Figure 6. Labeling and extraction of DB3 cells and controls

A: High-magnification fluorescent image shows a vertical slice of macaque retina immuno-labeled with anti-calbindin-28 kDa. In this focal plane, labeled horizontal cells (arrowheads) appear in the background above the more prominent DB3 bipolar cells (asterisks). A DB3 axon (arrow) is shown descending from the inner nuclear layer (INL) deep into the OFF sublamina just above the border with the ON sublamina of the inner plexiform layer (IPL) [40]. The ganglion cell and photoreceptor layers are out of the image, while the shadow of the patch pipette electrode is apparent in the bottom middle of the image.
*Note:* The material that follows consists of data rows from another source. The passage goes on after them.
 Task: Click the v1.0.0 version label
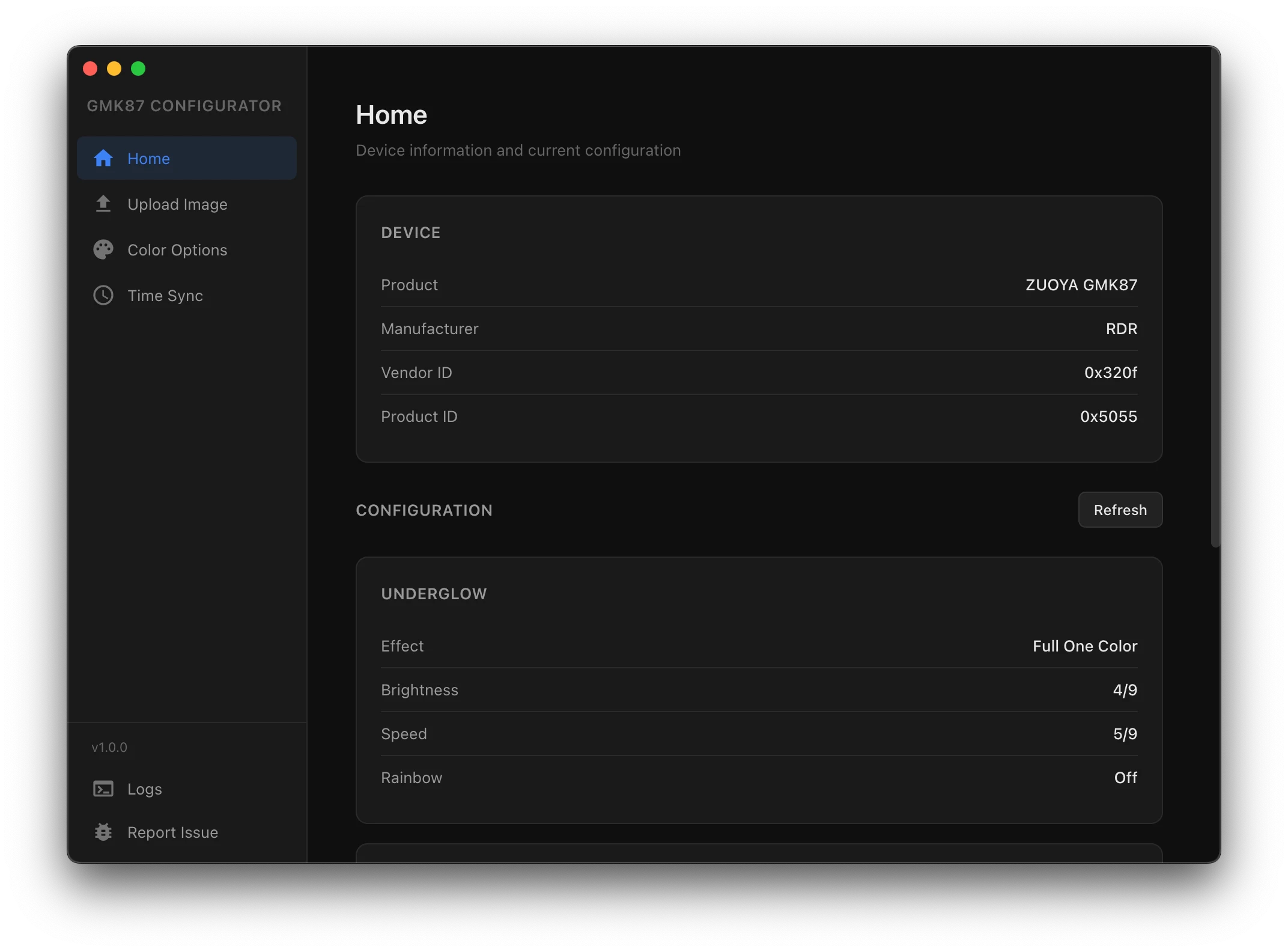point(109,747)
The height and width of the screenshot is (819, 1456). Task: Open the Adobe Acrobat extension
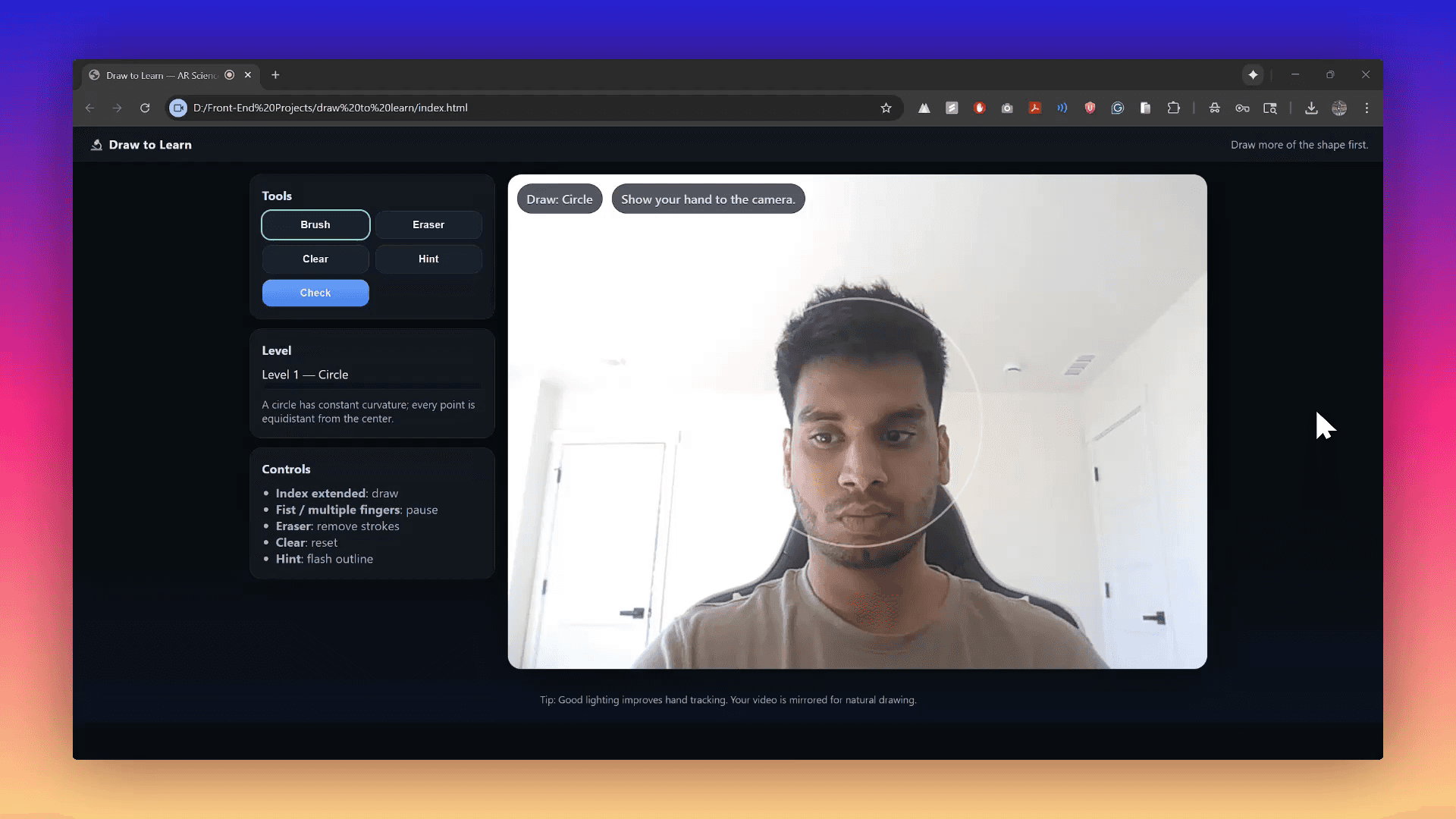pos(1034,108)
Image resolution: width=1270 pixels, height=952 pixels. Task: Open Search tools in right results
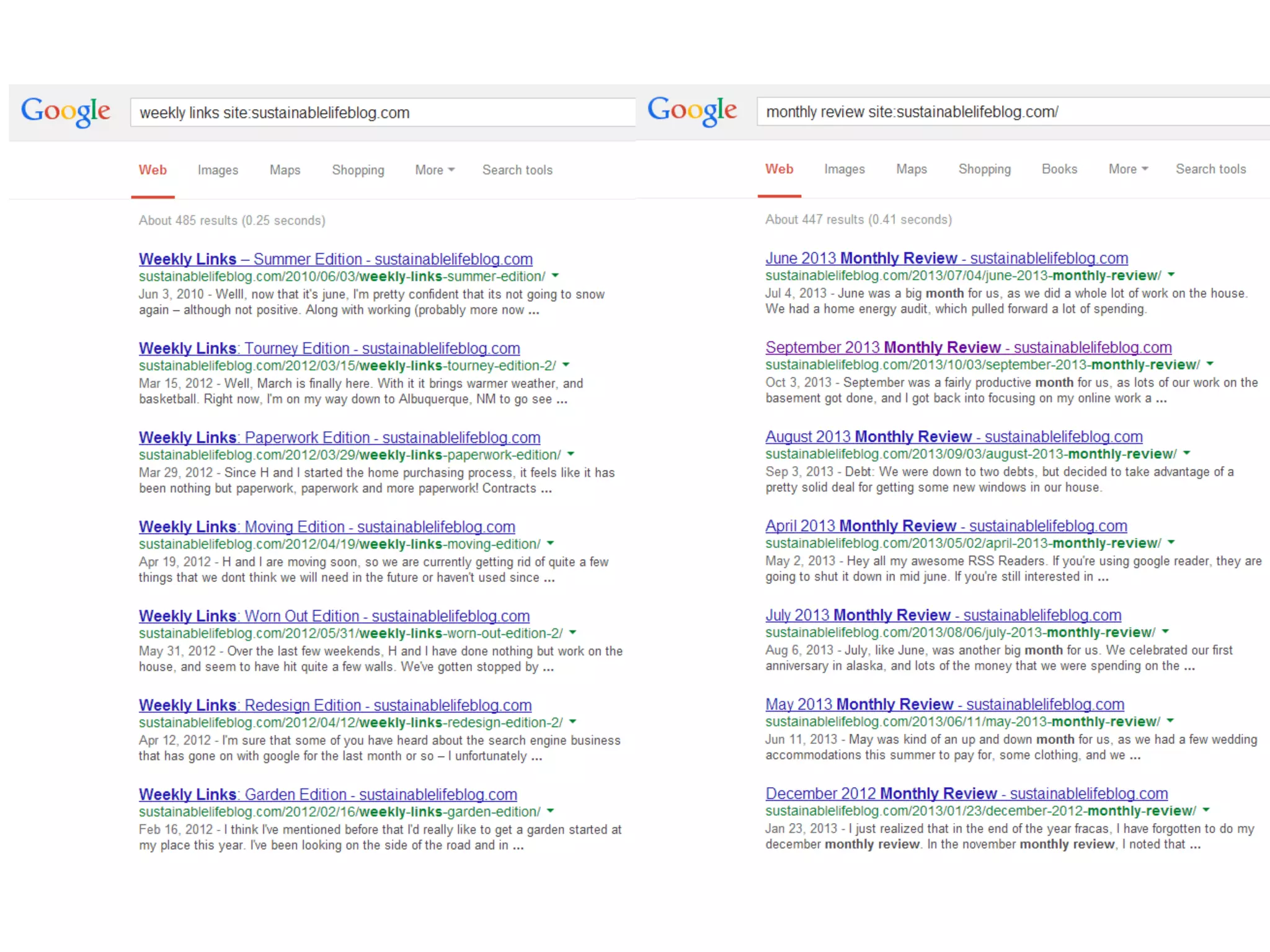(x=1210, y=169)
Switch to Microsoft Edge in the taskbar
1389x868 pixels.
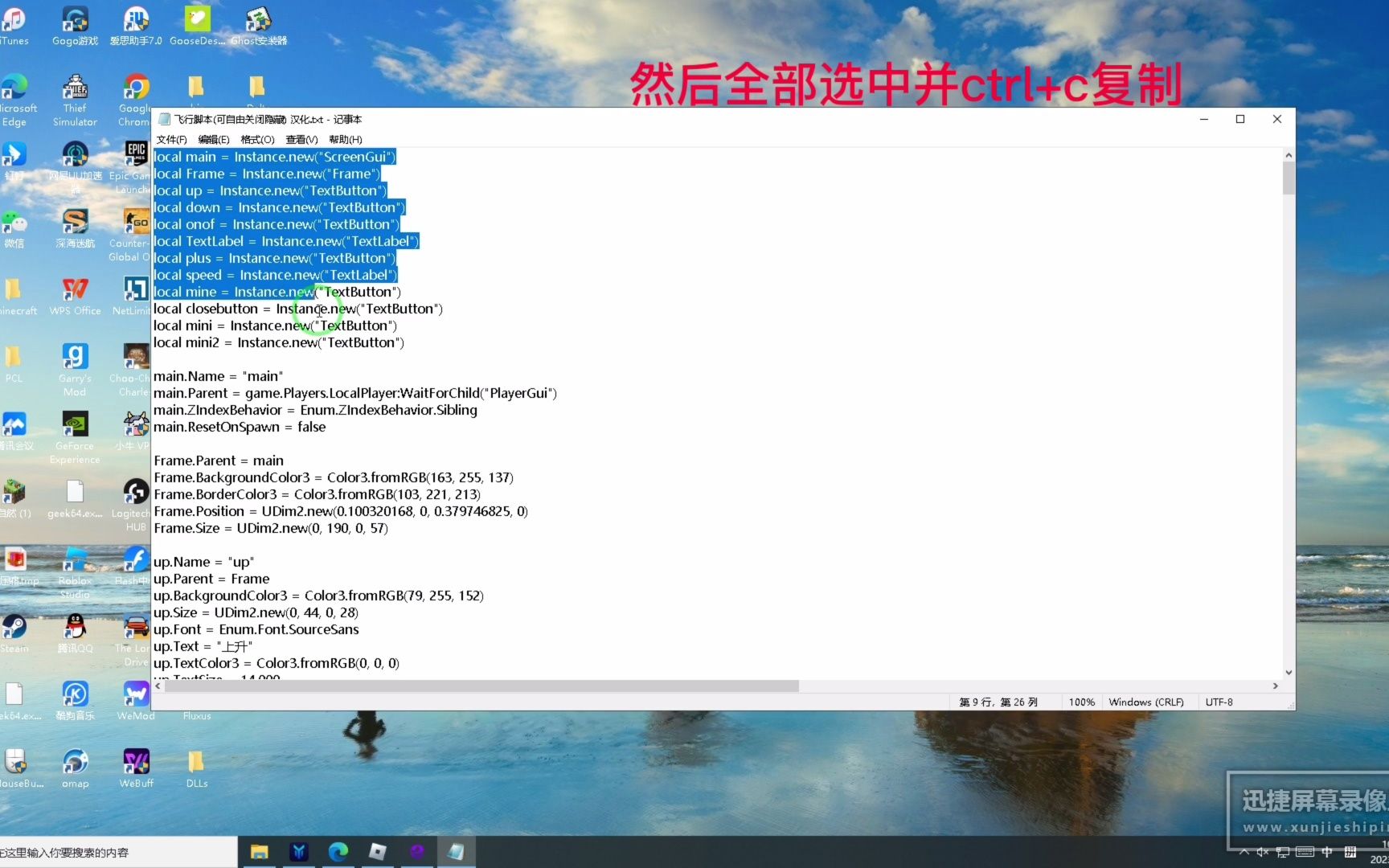338,851
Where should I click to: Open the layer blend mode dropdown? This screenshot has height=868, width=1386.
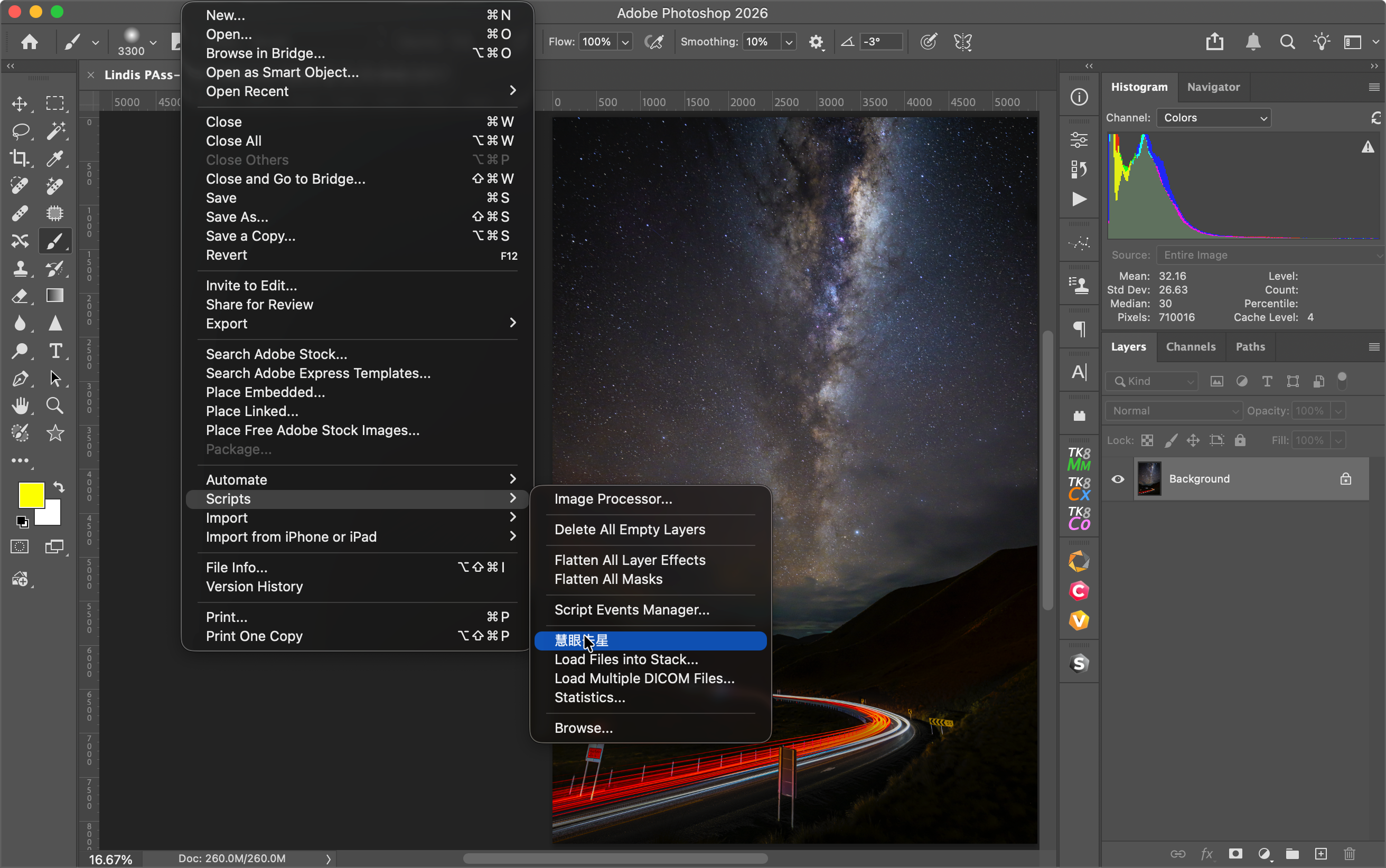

Some amacrine cells deep in the INL may be weakly labeled. These we avoided by targeting only cells just below the horizontal cell layer. B, C: Two representative single cells labeled for calbindin were harvested from the slice with a patch electrode. Identification was based on the clear presence of a descending axon. The retinal slice is no longer visible as it lies out of the plane of focus. Scale bar represents 10 μm. D: Expected PCR product for β-actin in cDNA from each of 11 representative DB3 cells is shown negative control without reverse transcriptase for DB3 cell is lacking product, as expected. E: The same DB3 cells tested negative for expression of glutamine synthetase, which is expressed by Müller glia. Positive control was obtained using cDNA from fixed slice, as shown in Figure 1.